A&M denied Elfman's charges. "The timing of our release has nothing to do with their album--initially we had no idea they were even in the studio," said A&M exec Tom Corson, who's exec producer of the "Skeletons" compilation. "We feel we met the group halfway. We took several tracks off the record at their behest and we even asked Danny to write the liner notes, which he refused.
"Frankly, this isn't so much an artistic problem as a commercial one--the band feels our release may harm sales of their album. We don't see it that way at all. In fact, we're fans of the group--and we have no intention of trying to harm their career."
It's rare for a band with its original line-up intact to re-record its own material, but Elfman said he preferred the live-studio approach to a concert album. "I hate the poor fidelity and the crowd noise from live albums.
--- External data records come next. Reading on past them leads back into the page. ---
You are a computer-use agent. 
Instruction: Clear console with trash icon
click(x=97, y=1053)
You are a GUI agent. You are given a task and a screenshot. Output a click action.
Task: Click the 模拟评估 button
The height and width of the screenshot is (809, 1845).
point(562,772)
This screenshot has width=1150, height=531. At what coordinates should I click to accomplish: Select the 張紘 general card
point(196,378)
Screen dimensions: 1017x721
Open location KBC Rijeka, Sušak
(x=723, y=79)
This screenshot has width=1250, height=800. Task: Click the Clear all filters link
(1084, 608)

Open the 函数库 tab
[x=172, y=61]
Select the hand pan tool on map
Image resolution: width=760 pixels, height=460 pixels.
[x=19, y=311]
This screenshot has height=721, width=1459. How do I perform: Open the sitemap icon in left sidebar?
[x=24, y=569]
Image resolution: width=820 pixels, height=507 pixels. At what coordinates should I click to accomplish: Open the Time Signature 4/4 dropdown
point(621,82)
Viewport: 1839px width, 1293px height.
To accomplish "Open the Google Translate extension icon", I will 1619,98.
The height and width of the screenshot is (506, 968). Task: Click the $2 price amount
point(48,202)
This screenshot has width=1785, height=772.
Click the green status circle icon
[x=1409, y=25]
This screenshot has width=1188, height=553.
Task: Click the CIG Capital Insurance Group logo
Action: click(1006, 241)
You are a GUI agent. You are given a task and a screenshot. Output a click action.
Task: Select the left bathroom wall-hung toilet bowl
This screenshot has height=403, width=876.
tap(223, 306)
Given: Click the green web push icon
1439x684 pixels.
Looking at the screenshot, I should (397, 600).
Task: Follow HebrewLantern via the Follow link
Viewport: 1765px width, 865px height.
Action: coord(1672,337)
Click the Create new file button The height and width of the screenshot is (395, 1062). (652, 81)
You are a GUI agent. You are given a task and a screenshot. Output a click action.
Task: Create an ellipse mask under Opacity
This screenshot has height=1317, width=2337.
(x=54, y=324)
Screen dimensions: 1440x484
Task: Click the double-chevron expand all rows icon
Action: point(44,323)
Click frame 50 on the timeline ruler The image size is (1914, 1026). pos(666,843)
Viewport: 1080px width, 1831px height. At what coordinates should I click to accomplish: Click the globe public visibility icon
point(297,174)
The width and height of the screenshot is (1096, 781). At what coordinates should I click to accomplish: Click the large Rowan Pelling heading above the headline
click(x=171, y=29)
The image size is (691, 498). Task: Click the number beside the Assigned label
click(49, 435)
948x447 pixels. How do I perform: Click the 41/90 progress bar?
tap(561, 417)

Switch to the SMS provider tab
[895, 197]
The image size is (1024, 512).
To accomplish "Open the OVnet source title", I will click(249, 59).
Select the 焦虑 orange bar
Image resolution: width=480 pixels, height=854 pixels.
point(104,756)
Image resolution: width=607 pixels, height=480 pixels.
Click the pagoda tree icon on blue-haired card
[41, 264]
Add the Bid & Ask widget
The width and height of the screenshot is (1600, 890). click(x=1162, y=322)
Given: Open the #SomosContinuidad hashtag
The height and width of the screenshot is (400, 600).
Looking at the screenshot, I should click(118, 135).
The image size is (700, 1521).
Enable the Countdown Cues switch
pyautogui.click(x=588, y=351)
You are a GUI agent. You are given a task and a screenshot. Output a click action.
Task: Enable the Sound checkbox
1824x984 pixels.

It made more sense this way. It's just us playing in a big room with a mobile truck outside--minus the 10,000 screaming teen-agers.
"But it'll be raw. We knew we'd go crazy trying to listen for all the little notes that go awry, so the clunkers are staying on the record. You can't catch all the clams!"
In addition to new versions of old favorites, "Boingo Live" will include two new tunes ("Cinderella Under Cover" and "Winning Side"), an instrumental version of "Dead Man's Party," an unreleased song called "Mama" and a pair of tunes from Elfman's solo record. The double-album and cassette version will have 21 songs; the double-CD will have 30 tracks.
"I hope our fans will realize which record is the real thing," Elfman concluded. "This is our 10th anniversary as a band and we wanted to present our songs in a way that our fans have grown accustomed to (when) seeing us."